Guglielmo Coppola: "Ranieri mi ha tolto qualcosa, ma lo amo. Cagliari, ora punta sui giovani"

Nel corso dell'evento per il decennale di Galleria Progetti, l'ex attaccante rossoblù Guglielmo Coppola ha ripercorso il suo addio al Cagliari nell'estate del 1989, quando fu ceduto al Taranto anche a causa dei problemi economici del club isolano, evidenziando il grande rapporto umano con Claudio Ranieri. Di seguito le sue parole, sintetizzate da TuttoCagliari.net:
"L’ho vissuta… Ma non benissimo. L’idea che devi per forza vendere il giocatore migliore… per alcuni, il Cagliari è questo. Ma ricordo che quando mi hanno ceduto, non l’ho presa affatto bene. Mi dicevano: “Stai tranquillo”, ma dentro non ero sereno. Anche perché io, il mister, lo amo. Ranieri per me è stato tanto".

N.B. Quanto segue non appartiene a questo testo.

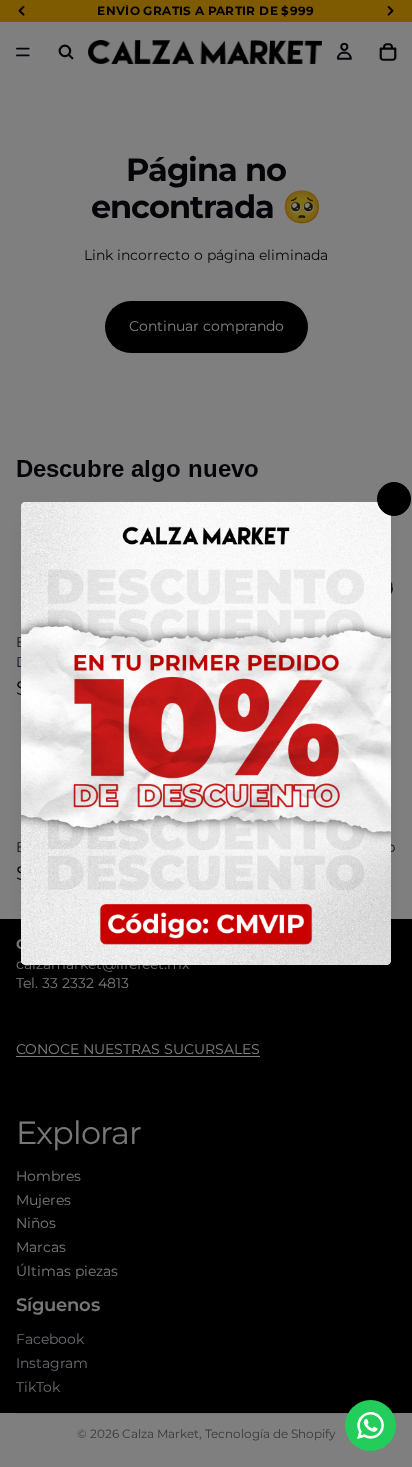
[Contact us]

Coppola racconta con emozione la sua esperienza con Claudio Ranieri, l’uomo che più di tutti gli ha lasciato un segno, anche se – come ammette lui stesso – in quel momento gli ha “tolto qualcosa”.

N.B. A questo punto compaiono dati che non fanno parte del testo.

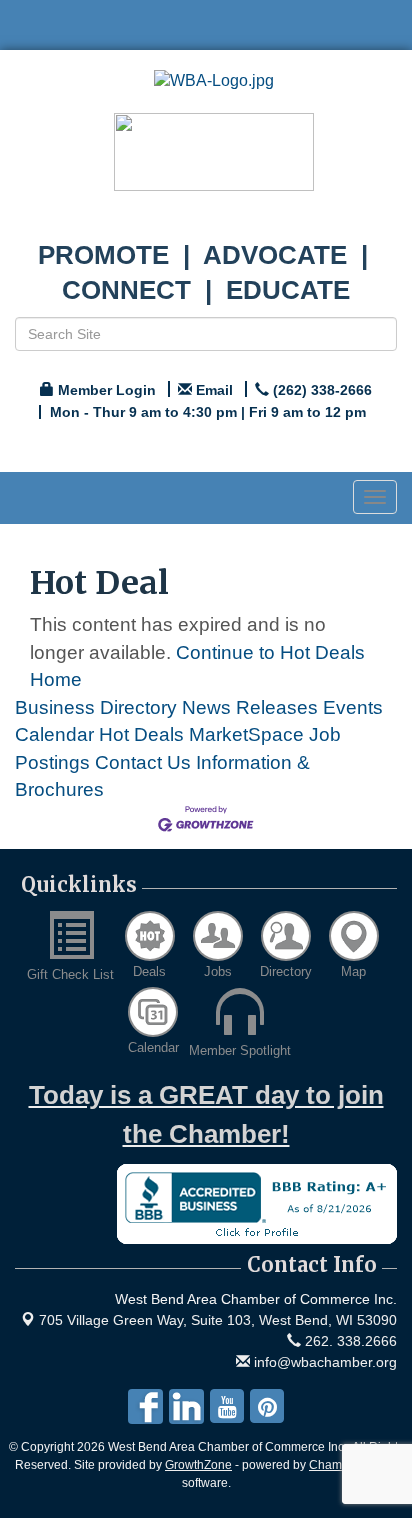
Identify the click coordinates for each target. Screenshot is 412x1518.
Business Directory (96, 707)
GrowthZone (198, 1465)
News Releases (250, 707)
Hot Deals (141, 734)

"In un certo senso mi ha tarpato le ali. Ma lui non c’entrava niente. Era una scelta della società, serviva alla società. Ora posso dirlo: ho pianto tanto. Ho sofferto davvero. Perché in lui avevo visto quello che poi sarebbe diventato. Lo percepivo. Ranieri è una persona che ti trasmette una carica incredibile. Quando trovi uno così, è impossibile restare indifferenti. I carismatici attivano sempre qualcosa dentro di te. E io sono uno che si accende facilmente. Per questo, un po’ mi ha tolto qualcosa, sì. Il suo segreto? La serietà. È una persona seria. Quello che dice a me lo dice anche in televisione, senza filtri. Potrebbe dirmi qualcosa in più in privato, ma non lo fa: è sempre coerente. Bugie? Poche. Anzi, quasi nessuna. Già allora era credibile. Io avevo 27 anni, avevo esperienza. Con me c’erano Roberto Barozzi e Giovannelli, che lo avevano avuto come compagno di squadra. Mi avevano parlato dell’uomo prima ancora che del tecnico. E quando una persona è credibile, e quello che ti propone funziona, gli dai ancora più fiducia".

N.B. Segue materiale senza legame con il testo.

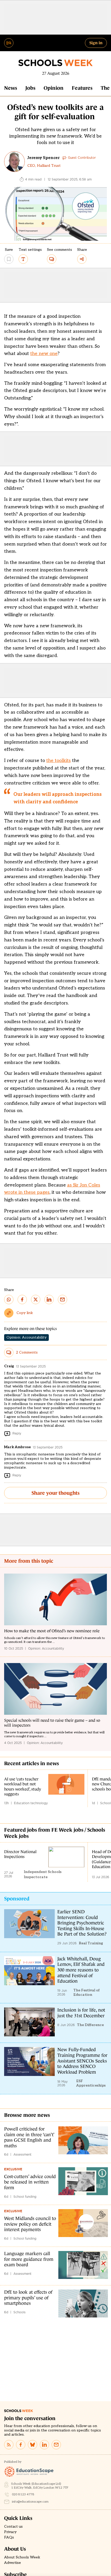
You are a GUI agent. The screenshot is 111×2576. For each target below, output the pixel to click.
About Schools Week (22, 2557)
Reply (16, 1433)
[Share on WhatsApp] (8, 1299)
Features (82, 88)
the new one (44, 353)
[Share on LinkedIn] (49, 1299)
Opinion (54, 88)
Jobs (30, 88)
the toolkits (58, 760)
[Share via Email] (62, 1299)
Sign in (95, 42)
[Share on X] (35, 1299)
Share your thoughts (55, 1493)
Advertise (12, 2563)
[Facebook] (20, 2444)
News (10, 88)
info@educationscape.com (30, 2502)
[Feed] (8, 2444)
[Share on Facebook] (22, 1299)
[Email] (56, 2444)
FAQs (9, 2537)
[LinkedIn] (44, 2444)
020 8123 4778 (23, 2494)
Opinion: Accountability (26, 1337)
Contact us (13, 2527)
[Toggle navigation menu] (8, 43)
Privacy (10, 2532)
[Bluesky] (32, 2444)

Poi, la riflessione su quanto le sliding doors della vita possano cambiare tutto.
"Se lo avessi incontrato prima, magari qualche anno prima, forse la mia carriera sarebbe stata diversa. Chi lo sa? Però so che a 27 anni mi ha tolto l’opportunità di restare dove volevo restare. Io volevo rimanere a Cagliari. I soldi non mi interessavano, anche se avevo mercato. Ricordo che fui venduto per un miliardo e 350 milioni. Per un giocatore di Serie C, nel 1988, era una cifra pazzesca".
Ma cosa ne fece il Cagliari di quei soldi?
"Hanno sistemato un po’ le casse. Non hanno comprato nessuno, ed è questo il bello. I fratelli Orrù non erano arrivati con le tasche piene, come si dice in Toscana. Hanno ripianato i debiti, hanno fatto scelte oculate. Presero solo giocatori in prestito: Paolino e Rocco dall’Inter, giovani della Primavera. Poi, se ricordo bene, Greco dalla Lazio. Ma in sostanza, sono partito solo io. Non è che con quei soldi abbiano rivoluzionato la squadra".
E proprio da quel ricordo, Coppola lancia un messaggio chiaro al presente.
"Corsi e ricorsi. Oggi come allora, il Cagliari dovrebbe puntare sui giovani della Primavera anche per la prima squadra. Ne parlavo poco fa con il mister. Se ci sono ragazzi bravi, perché no? Le risorse vere del Cagliari, oggi, sono proprio lì".